Enric Batlle (que ha realizado junto a Joan Roig algunos de los más destacados proyectos de paisaje de la España contemporánea) en su libro El jardín de la metrópoli realiza un recorrido por todos los argumentos que se desenvuelven en torno a ese concepto, amplio e intencionadamente ambiguo, del jardín de la metrópoli. Batlle propone un viaje por diferentes temas, que van desde la aproximación al jardín de espíritu inglés —pasando por el paradigma que representa el Central Park neoyorquino o los más conspicuos proyectos contemporáneos— hasta llegar al land art o al paisaje ecológico. El libro no pretende hacer una revisión sistemática del jardín contemporáneo, sino que intenta construir un nuevo modelo de espacio libre para una ciudad más eficiente.

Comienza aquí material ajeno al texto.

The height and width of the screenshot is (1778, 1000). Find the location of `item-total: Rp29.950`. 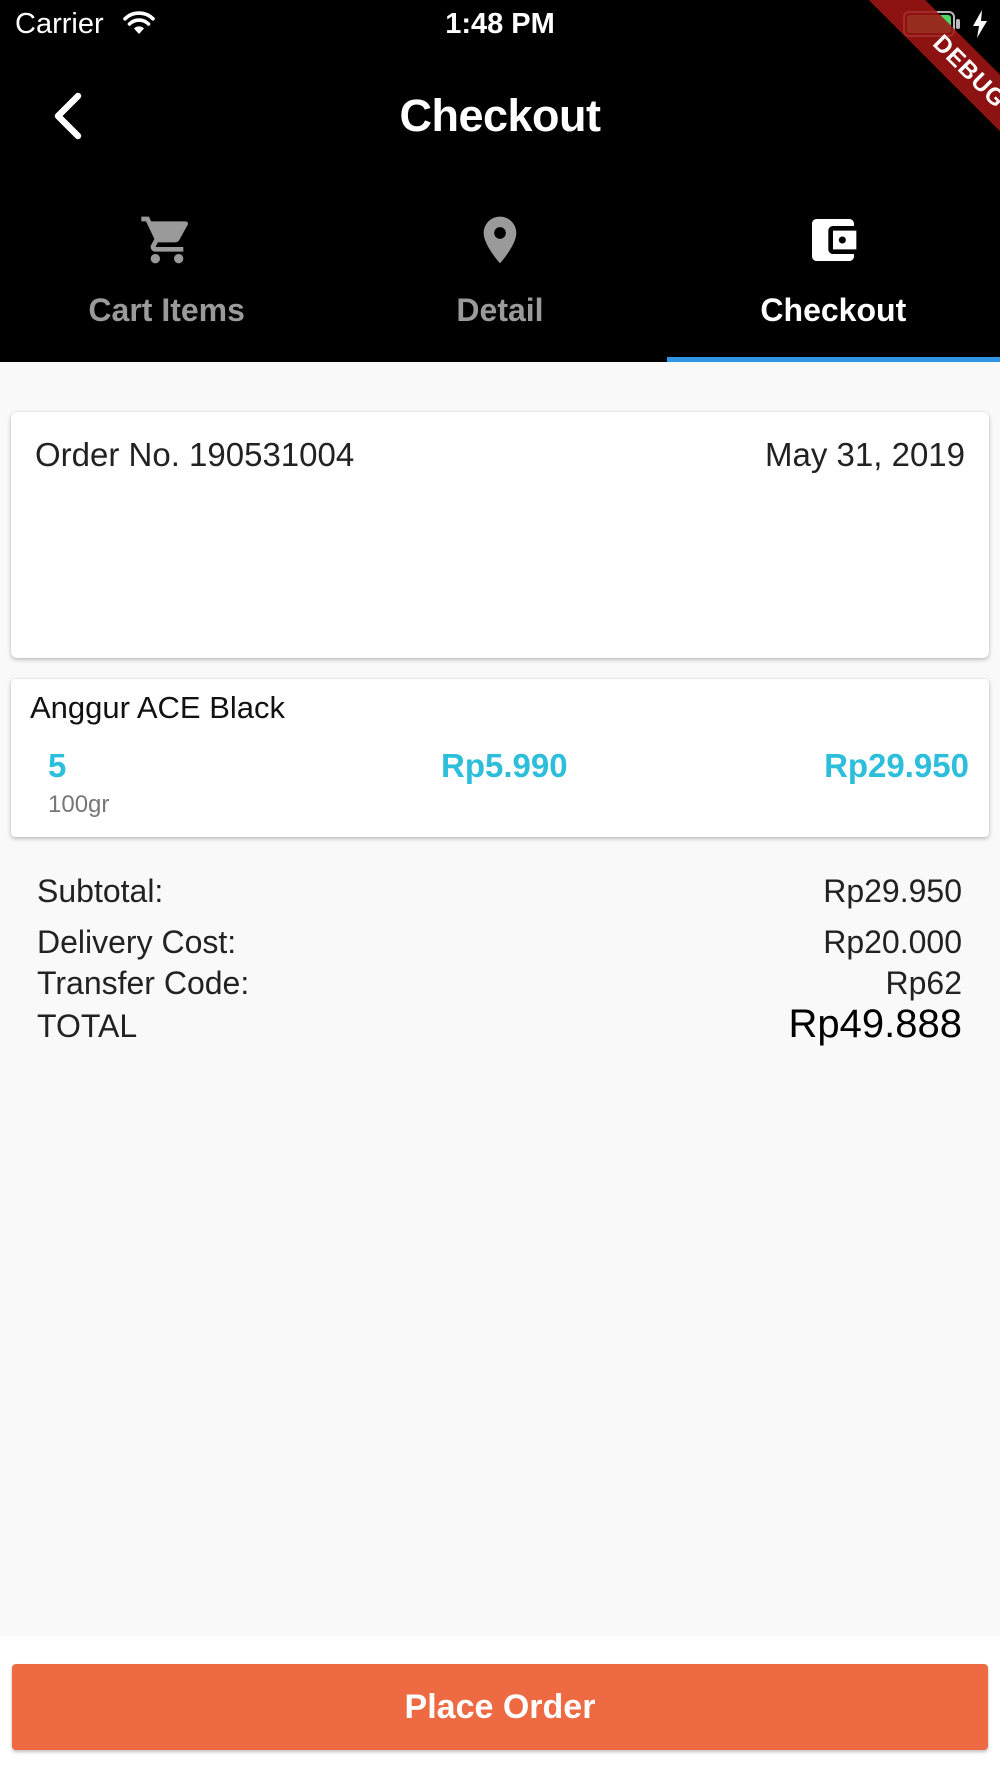

item-total: Rp29.950 is located at coordinates (896, 766).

Por su parte, Gilles Clément, otro de los autores más reconocidos en la disciplina, propone en El jardín en movimiento uno de los argumentos que probablemente más han impactado en los últimos tiempos. Clément ha ido subiendo de escala en sus peculiares e inteligentes propuestas hasta llegar a concebir el jardin planetaire, la tierra entera como jardín, argumento tan apasionante como discutible en algunos de sus extremos. En el libro que nos ocupa, la idea de que el baldío, la friche, el terreno que se ha cultivado y que mantiene la huella de ese cultivo, pueda ser un patrón de jardín, parece contravenir todas las convenciones sobre el propio concepto. Y sin embargo, el argumento no es del todo novedoso, el mismo Le Corbusier preconizaba que en los jardines de sus casas la vegetación debería tener una generación espontánea, traídas las semillas por el viento y los pájaros, sin apenas intervención del hombre. Las teorías de Clément son ejemplificadas a través de algunos proyectos propios, en especial el del Parque André Citroën, en París, uno de los grandes modelos de parques urbanos de fin de siglo, contrapuesto en su racionalidad casi barroca a obras como el también parisino Parque de La Villette.

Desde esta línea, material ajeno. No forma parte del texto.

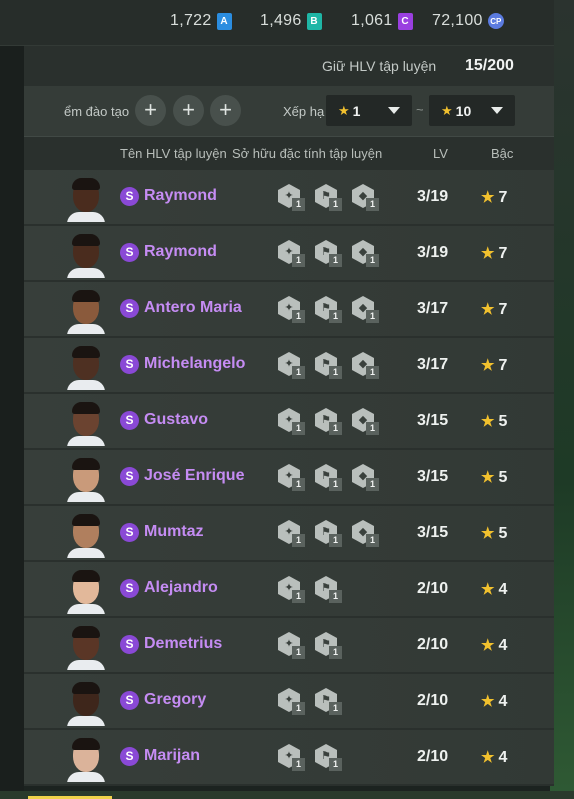 This screenshot has height=799, width=574. What do you see at coordinates (287, 795) in the screenshot?
I see `bottom-strip` at bounding box center [287, 795].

Dos visiones personales, en suma, del espacio del jardín, por dos grandes proyectistas, un arquitecto y un paisajista, que, lejos de pretender cerrarlas, abren nuevas vías. En ambos parece latir una búsqueda en dirección contraria a la de la tradición moderna, aunque en ella se cimienten muchos de sus argumentos. En las últimas líneas de su libro, Batlle nos ofrece la clave de dichos argumentos: por un lado, es la búsqueda de «una fuga romántica sin final», de carácter personal, como si la vivencia del jardín estuviese destinada al goce y disfrute de cada individuo de manera aislada, y nunca en la colectividad; por el otro, añade Battle en lo que parece un guiño a Clément, la búsqueda de «un jardín en movimiento». Romanticismo y movimiento, ¿quizás dos argumentos a tener en cuenta en el desarrollo del jardín venidero?

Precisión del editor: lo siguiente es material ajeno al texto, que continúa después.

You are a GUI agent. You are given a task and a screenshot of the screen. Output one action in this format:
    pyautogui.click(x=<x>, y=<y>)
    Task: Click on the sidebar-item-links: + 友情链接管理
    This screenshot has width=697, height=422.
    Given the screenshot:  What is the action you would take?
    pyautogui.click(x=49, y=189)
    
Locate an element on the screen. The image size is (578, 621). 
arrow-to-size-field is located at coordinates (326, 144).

Francis Bacon escribió en el siglo XVII que el jardín era, sin duda, uno de los placeres más puros, en el que se sintetizaba la perfección de la cultura del hombre, y que sólo cuando esa cultura estaba muy desarrollada se realizaban jardines, como si el arte del jardín fuese superior a la propia arquitectura. Quizás hoy la apreciación de Bacon pudiera parecer un tanto exagerada, pero sí estamos seguros de que cada hombre sería capaz de expresar una idea diferente de jardín, lo que generaría una suma de argumentos que nunca llegarían a completarse. En ese caso Bacon tendría, probablemente, toda la razón del mundo.